Il va désormais relever un nouveau challenge sportif avec le Stade-Français. Extrait:
Il n’y a rien à effacer. Comme je le disais, ce n’est pas une cicatrice, mais une étape. Il faut s’en servir pour avancer. Tout ce que j’ai vécu depuis quatre ans est une expérience incroyable. J’ai hâte de continuer à progresser en tant que coach. Je veux m’intégrer dans ce club historique et atypique. Je vais demander aux joueurs qui ont grandi dans ce club et ceux qui sont là de m’intégrer, de me montrer ce qu’est le Stade Français. Et moi, je veux amener mon vécu. La seule trace qu’on laisse, c’est en gagnant. Depuis 2015, il n’y a pas eu de titre en Championnat. On a donc de quoi faire.
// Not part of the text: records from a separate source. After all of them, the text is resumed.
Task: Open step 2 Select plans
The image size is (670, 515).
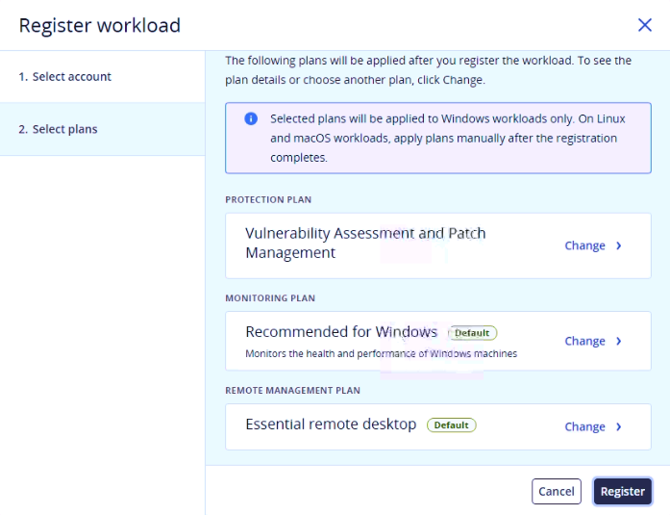Action: [102, 129]
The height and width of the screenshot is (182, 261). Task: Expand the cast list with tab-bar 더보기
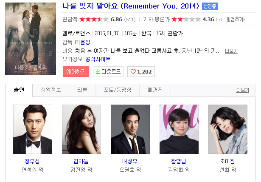point(243,90)
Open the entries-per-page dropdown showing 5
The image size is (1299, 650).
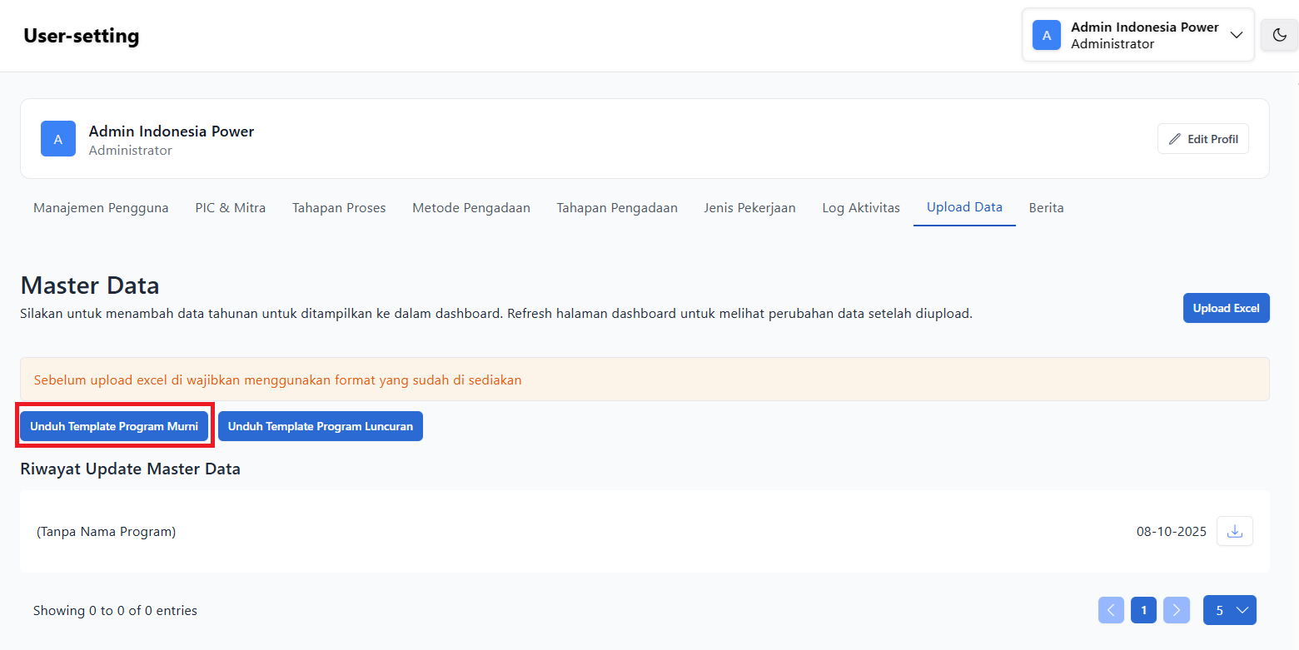(x=1229, y=610)
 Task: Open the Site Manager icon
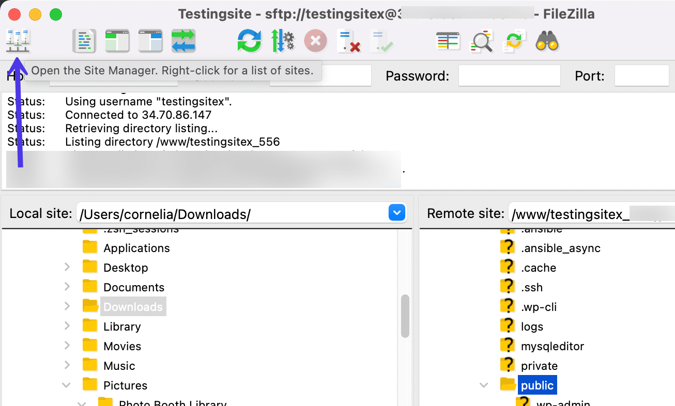coord(18,41)
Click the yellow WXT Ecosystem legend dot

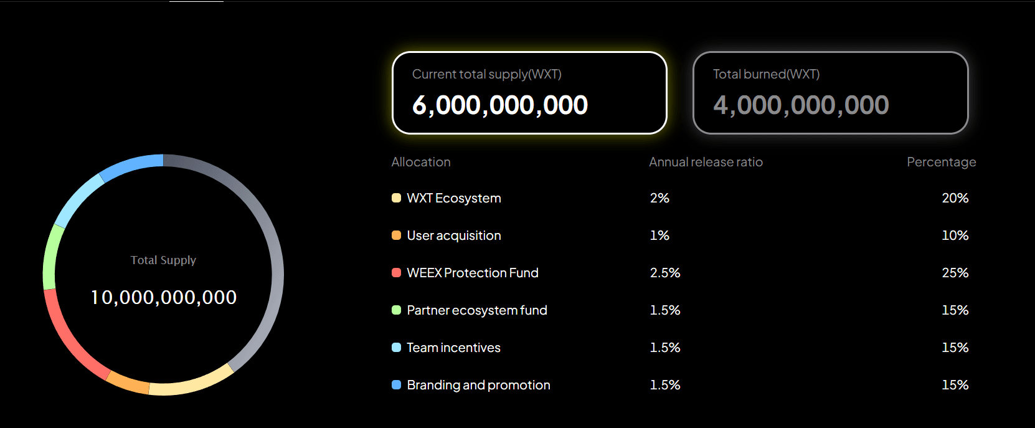396,197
Je ne suis pas encore prêt pour être tout seul. Avec Laurent, ça s’est fait vraiment par hasard. Moi, ce que je veux, c’est gagner, et tout seul ce n’est pas encore possible. J’ai suffisamment d’humilité pour le savoir. Il y a encore plein de choses que je ne maîtrise pas. Et Laurent est la personne idéale parce qu’il est très carré et qu’il a quinze ans d’expérience. Il connaît tout par coeur, notamment le recrutement, les contrats, les entretiens, les réunions, etc. Il va m’apprendre au fur et à mesure. Moi, ce qui me passionne, c’est la méthodologie, gérer la structuration de l’entraînement.